Tuesday, April 9, 2013

Response To edTPA


I had a teacher once tell me that when I teach to give feedback in a positive-negative-positive fashion. Well I had a friend describe his IM swim event as an Oreo cookie with the cookies (which are the butterfly and free style) being the solid/pristine strokes and the gooey middle (which are the back and breast) as the messy/inconsistent strokes. I love this analogy that the start and finish should be solid positive things and the gooey middle is the part that needs work and want to apply it to my feedback practices. Thus I will tackle responding to this assignment using the “Oreo cookie method”.

The first chocolate cookie of this edTPA is that it makes writing the TPA very structured. I especially like the extra questions that could be addressed under each category. The titles in each category are bold and direct which makes it easy to look at and find what you are looking for. 
Now I will discuss the gooey part of the cookie that either needs work or I do not understand.

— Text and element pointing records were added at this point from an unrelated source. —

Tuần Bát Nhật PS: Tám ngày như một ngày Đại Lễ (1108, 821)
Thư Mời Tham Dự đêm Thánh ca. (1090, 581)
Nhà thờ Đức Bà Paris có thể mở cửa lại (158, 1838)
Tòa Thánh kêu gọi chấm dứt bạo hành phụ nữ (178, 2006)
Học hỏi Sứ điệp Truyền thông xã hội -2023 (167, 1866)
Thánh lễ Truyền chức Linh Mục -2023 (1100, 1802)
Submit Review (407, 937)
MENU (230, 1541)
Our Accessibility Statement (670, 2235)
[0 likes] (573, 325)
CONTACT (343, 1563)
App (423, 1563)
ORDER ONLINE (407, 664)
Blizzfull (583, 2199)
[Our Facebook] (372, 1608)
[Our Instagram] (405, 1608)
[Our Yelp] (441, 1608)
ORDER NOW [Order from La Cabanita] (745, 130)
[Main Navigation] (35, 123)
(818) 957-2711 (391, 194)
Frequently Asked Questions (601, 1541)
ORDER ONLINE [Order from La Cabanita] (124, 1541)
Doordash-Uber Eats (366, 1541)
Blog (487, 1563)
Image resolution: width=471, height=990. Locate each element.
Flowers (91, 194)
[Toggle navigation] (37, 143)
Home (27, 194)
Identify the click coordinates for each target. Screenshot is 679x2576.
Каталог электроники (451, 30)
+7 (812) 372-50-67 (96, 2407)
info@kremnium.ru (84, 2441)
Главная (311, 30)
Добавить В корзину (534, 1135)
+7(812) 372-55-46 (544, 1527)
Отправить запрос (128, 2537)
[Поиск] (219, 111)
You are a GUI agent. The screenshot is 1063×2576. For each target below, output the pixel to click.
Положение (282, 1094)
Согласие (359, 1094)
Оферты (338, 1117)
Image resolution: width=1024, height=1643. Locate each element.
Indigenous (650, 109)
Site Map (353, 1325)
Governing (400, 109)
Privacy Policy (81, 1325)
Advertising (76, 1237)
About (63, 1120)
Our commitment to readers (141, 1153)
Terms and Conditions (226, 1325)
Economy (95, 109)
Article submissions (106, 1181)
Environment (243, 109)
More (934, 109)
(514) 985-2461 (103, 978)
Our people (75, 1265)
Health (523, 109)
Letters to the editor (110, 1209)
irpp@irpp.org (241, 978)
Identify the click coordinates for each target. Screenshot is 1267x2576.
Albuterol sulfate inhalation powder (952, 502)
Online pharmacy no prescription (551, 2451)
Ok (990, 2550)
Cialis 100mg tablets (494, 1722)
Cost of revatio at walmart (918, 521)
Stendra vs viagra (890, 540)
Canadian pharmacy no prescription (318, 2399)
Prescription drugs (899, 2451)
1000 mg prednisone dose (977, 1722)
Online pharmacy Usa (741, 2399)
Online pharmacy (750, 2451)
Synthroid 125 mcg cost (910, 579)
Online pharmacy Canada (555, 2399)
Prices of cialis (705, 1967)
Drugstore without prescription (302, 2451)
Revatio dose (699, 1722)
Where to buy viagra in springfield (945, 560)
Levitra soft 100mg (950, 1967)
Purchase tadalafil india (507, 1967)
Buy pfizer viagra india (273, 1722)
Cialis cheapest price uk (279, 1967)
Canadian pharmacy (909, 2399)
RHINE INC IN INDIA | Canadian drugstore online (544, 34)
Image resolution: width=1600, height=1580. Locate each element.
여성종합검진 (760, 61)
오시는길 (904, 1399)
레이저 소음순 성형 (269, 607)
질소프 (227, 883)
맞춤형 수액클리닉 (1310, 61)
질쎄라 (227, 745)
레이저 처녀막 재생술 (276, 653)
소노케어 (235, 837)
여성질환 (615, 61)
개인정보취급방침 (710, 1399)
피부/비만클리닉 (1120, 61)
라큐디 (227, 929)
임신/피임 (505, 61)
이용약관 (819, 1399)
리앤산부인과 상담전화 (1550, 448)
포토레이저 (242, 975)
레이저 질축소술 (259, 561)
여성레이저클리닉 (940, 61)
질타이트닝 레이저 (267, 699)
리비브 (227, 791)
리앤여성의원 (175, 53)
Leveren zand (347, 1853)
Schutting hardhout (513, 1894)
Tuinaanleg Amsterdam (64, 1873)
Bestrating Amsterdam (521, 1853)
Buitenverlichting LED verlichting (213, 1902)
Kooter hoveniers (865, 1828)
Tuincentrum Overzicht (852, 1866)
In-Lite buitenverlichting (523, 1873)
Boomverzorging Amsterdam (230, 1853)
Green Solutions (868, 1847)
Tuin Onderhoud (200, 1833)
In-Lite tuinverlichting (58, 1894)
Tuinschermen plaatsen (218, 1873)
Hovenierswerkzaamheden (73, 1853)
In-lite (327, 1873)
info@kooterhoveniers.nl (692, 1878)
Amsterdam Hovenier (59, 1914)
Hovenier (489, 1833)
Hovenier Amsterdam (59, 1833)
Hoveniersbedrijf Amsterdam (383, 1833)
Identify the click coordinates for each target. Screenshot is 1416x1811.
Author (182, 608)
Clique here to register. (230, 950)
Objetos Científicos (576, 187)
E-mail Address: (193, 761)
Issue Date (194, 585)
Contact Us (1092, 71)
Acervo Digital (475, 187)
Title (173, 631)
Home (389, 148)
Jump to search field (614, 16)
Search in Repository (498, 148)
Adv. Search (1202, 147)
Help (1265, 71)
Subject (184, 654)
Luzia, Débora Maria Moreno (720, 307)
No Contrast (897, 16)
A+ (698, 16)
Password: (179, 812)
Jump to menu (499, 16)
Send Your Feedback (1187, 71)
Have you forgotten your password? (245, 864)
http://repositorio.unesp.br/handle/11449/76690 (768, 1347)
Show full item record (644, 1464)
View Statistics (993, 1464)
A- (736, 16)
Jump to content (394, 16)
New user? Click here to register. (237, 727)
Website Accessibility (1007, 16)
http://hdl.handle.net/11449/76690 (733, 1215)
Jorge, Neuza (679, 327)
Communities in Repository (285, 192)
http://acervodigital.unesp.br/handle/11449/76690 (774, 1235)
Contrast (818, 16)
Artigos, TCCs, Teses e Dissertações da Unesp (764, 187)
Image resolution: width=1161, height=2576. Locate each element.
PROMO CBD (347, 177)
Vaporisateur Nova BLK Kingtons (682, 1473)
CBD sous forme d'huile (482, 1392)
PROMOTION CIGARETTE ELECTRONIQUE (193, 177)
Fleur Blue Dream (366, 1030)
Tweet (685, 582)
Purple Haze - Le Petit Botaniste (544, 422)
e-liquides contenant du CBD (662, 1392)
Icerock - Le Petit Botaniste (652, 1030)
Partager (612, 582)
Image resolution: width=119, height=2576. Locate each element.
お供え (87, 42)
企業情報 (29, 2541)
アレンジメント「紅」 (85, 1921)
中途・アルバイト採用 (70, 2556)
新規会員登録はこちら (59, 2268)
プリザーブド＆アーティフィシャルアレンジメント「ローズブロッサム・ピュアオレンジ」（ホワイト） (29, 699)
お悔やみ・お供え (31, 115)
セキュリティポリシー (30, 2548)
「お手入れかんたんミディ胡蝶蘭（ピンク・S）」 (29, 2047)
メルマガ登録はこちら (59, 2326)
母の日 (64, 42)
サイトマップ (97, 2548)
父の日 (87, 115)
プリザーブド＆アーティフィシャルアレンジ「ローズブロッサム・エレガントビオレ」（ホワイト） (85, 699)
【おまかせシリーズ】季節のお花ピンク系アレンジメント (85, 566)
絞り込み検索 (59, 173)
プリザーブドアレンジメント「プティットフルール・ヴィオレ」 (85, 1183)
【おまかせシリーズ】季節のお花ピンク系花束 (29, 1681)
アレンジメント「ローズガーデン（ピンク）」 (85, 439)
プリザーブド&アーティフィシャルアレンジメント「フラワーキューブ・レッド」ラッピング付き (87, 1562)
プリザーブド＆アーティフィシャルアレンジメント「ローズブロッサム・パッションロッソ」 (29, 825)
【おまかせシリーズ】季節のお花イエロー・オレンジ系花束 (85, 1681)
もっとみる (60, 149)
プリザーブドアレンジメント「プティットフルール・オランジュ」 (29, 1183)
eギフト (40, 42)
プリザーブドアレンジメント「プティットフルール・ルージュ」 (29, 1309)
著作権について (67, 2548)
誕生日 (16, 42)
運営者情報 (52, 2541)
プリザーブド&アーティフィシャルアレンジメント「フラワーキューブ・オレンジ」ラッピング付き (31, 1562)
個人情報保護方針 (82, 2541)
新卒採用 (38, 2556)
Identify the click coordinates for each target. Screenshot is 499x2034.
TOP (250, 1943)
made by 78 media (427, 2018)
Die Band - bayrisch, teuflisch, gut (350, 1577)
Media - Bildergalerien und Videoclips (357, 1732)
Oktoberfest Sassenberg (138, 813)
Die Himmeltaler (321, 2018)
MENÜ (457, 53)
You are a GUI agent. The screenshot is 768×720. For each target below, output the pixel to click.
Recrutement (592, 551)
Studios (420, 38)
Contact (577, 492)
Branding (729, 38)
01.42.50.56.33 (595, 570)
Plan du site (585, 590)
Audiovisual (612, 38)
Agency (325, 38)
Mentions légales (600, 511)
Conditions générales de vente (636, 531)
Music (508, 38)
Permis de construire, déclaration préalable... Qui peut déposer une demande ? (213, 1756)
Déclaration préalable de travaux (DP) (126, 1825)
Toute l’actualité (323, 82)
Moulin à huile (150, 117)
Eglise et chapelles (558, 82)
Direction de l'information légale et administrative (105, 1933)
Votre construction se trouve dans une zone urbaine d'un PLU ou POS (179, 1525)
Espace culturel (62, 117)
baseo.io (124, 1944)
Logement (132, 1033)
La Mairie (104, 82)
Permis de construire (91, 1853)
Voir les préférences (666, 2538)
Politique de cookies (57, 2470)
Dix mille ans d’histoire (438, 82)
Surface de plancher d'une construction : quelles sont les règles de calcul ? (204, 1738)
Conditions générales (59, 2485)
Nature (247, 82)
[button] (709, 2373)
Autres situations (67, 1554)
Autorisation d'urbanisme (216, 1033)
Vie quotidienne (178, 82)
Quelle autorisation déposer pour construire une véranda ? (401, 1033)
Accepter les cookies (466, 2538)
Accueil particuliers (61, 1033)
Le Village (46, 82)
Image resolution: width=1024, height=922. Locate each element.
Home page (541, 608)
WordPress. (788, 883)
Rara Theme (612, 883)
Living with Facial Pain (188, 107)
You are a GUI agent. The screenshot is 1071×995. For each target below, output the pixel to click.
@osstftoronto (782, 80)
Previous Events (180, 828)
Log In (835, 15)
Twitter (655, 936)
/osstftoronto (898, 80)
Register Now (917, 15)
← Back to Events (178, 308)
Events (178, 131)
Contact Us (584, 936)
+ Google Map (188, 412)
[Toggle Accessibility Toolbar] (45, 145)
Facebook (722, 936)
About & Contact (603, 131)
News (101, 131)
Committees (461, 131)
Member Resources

I understand the need for a lesson plan but this one is so detailed that it seems ridiculous. If you only teach the lesson once then this would be somewhat okay, but if you teach this lesson more than one period everything could change by the end of the day. My cooperating Teacher uses sticky notes in her calendar because NOTHING is ever set in a middle school classroom, you have to be flexible. Anyone that has ever been in a classroom knows that the first time you teach something you learn would you would do differently and the next class period you adjust. This happens even if it isn’t the first time you teach the lesson, different class periods have different dynamics that could make how you teach the lesson significantly different. All those details are just busy work, I propose a lesson plan with bullet points or a universal check list so teachers can look at their lesson and make sure it has everything it needs. The teacher needs to be flexible in order to meet the students’ needs and thus a detailed TPA is not so flexible. One thing I don’t understand is that this says it is a lesson plan but is not used in any of the schools I have been too/observed in.  So why are we doing it specifically? Another confusing thing about the edTPA is how repetitive it is. Sure, there are none of the same exact questions but they are reworded in disguise (which isn’t a very good disguise because I found Waldo). For example, “how will students demonstrate this? Describe observable and measurable actions” and “what type of assessment will you use to measure student learning” and “describe how you will gather information and data from students that inform you of their knowledge of the learning targets” which are all from different categories but are asking how will you assess them.
          Finishing the cookie on a good note is the fact that it makes teachers responsible for aligning the lesson with objectives. In some classes I think why am I doing this and making the teachers review their EARL’s and targets/goals helps (or it should) keep the “busy work” at bay.